7/25/22 Green Lake neighborhood |
I love sketching alleys. They usually have intriguing shadows
and converging verticals and horizontals that make compositions fun. In
addition, they get little traffic, so I can stand in them safely.
Green Lake seems to have more alleys than Maple Leaf, and I’m having fun finding them. Out walking early on Monday to get ahead of the forecasted heat, I found these two on the same street only a block or so apart.
Instead of making a thumbnail study first, I’ve lately been trying to visualize the thumbnail in my mind without drawing it, then going directly to the sketch.
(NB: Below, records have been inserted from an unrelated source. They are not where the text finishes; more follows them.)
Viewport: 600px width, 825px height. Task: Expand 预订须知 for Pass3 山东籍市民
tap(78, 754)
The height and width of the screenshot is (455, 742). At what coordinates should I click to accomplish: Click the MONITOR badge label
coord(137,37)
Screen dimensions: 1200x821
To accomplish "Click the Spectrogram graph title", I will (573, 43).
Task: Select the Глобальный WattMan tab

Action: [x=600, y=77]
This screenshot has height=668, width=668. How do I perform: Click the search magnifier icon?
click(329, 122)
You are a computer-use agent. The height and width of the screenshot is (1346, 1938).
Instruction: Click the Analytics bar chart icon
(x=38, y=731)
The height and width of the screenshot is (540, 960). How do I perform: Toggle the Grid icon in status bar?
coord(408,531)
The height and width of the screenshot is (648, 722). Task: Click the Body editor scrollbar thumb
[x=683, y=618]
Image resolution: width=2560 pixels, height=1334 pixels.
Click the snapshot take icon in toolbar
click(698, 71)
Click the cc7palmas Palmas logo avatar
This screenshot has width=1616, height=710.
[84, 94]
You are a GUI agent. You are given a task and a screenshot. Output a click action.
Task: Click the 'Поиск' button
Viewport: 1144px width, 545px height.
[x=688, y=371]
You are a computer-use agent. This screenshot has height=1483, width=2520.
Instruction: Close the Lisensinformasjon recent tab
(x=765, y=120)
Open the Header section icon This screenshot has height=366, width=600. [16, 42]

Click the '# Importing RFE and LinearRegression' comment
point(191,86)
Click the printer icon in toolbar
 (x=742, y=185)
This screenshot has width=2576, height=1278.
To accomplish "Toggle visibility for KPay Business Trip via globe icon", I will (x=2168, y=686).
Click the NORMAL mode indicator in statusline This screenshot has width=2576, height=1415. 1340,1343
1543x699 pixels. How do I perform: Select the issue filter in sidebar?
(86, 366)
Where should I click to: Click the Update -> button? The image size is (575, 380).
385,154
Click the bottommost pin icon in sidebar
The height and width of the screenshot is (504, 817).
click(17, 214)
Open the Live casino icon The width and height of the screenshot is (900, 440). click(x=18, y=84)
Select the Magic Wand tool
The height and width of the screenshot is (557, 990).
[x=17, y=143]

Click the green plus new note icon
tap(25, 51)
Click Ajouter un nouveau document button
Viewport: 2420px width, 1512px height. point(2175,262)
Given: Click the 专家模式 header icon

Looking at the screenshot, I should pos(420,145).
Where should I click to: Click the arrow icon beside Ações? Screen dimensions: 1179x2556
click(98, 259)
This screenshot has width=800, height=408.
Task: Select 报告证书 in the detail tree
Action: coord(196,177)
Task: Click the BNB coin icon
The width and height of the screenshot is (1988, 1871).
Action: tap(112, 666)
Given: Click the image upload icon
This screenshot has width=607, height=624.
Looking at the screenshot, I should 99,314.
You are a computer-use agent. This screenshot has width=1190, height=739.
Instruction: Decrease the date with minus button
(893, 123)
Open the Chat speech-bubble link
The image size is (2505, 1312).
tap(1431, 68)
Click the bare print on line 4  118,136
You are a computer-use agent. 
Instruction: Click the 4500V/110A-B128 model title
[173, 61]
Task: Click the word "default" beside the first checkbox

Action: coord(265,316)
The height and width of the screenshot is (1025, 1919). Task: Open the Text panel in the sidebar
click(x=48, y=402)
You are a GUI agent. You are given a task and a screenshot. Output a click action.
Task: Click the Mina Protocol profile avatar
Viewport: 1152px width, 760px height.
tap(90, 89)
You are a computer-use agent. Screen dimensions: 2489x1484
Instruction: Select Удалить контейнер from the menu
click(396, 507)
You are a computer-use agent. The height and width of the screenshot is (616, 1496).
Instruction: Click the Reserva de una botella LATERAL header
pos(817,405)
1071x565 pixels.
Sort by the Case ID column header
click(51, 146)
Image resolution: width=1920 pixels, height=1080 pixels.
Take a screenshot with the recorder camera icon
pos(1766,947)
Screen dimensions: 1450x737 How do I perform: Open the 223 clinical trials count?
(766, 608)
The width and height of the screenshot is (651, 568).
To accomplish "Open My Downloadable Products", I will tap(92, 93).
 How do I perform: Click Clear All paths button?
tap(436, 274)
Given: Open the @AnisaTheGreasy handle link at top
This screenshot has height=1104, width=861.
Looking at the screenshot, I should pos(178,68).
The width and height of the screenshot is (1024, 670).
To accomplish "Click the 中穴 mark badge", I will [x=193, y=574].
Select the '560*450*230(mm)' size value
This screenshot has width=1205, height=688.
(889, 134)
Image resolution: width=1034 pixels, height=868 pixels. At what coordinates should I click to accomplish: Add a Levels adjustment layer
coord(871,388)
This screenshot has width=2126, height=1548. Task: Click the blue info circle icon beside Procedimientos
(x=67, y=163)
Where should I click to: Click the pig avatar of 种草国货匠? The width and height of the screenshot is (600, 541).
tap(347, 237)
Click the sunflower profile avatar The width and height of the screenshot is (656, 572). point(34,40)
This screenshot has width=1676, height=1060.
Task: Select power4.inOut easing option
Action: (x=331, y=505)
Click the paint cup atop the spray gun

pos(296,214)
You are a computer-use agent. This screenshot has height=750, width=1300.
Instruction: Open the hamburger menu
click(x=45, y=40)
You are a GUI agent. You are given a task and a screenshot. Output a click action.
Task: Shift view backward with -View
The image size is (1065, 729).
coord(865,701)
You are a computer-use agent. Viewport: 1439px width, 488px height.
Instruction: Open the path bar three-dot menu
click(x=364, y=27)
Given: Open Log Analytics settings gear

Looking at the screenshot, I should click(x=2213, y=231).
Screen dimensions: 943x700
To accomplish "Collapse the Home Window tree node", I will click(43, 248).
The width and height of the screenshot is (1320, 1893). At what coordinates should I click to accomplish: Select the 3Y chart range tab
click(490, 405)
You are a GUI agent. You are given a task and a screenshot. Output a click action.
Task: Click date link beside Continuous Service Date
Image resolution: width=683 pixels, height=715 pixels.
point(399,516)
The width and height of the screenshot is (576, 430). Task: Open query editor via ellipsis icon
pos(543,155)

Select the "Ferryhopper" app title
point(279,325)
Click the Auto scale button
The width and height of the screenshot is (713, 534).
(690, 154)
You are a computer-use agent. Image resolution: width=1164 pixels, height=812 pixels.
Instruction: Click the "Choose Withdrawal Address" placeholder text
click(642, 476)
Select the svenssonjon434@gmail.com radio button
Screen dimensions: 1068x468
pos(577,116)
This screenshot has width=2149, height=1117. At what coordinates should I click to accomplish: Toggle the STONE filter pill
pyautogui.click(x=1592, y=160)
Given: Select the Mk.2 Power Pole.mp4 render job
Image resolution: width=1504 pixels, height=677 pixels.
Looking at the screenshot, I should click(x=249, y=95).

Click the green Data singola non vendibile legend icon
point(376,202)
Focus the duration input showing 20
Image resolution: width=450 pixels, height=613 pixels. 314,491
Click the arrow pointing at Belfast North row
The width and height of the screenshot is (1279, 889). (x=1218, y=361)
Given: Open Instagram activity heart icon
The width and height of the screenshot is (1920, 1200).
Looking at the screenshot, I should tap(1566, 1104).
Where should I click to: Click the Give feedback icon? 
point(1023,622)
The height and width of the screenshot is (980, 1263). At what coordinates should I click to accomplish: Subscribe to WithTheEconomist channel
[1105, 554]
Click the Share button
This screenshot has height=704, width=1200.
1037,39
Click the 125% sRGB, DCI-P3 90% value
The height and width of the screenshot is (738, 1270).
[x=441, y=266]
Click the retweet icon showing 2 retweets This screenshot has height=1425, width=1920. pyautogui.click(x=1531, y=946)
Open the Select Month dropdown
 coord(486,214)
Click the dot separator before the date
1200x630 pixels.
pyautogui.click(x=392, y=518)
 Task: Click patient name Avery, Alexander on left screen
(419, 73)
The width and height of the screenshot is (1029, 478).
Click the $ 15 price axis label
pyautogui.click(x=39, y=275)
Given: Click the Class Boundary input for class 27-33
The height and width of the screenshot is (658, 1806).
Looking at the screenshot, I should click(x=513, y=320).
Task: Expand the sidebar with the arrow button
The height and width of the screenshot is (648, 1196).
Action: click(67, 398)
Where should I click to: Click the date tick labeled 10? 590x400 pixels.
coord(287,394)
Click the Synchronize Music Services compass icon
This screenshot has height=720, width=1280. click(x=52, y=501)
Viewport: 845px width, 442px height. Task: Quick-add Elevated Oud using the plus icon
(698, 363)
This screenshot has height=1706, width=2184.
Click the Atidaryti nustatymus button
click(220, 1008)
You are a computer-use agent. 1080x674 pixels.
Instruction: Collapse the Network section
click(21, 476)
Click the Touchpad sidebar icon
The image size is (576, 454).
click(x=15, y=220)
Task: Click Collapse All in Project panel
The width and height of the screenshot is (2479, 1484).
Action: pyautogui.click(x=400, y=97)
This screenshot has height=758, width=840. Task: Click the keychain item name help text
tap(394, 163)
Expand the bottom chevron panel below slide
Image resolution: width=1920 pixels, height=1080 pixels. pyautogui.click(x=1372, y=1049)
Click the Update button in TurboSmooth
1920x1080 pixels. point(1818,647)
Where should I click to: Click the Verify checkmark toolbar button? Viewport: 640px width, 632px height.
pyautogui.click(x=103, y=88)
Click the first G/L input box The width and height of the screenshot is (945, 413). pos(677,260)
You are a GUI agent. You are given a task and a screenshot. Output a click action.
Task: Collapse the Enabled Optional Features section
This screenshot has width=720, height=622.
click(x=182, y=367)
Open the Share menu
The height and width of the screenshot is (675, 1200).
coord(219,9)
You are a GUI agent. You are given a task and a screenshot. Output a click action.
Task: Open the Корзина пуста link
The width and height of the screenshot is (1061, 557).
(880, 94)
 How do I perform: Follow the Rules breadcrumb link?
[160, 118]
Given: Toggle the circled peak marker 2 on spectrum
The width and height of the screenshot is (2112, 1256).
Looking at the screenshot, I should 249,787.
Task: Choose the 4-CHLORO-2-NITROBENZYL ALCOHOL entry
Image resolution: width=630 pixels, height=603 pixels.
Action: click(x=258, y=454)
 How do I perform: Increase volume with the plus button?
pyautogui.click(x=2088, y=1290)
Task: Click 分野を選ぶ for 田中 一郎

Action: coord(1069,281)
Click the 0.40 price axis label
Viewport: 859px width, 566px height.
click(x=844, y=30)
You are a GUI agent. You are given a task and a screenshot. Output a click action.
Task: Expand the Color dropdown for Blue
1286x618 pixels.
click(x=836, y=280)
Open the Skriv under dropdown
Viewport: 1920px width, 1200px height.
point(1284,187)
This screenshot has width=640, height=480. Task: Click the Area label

For the first one (above), I had seen a square composition (influenced by my square Hahnemühle sketchbook’s format), and I made the sketch mostly as I’d visualized it. (Sketching only part of a car when I can see the whole thing is always challenging for me!)
For the next one (below), I had another square in mind. Unfortunately, I had space left on the page outside the imaginary square, so I kept on adding more. The “more” didn’t improve the composition, so I cropped it out. In both cases, you can see in the photos below what I actually sketched compared to my cropped scans.
It occurred to me that if I’m going to skip the thumbnail, maybe I should at least draw the boundaries of the format I envision on the sketchbook page to keep me from filling in any blank space. I had tried that a few times during my 30-day composition project, and the box was helpful that way.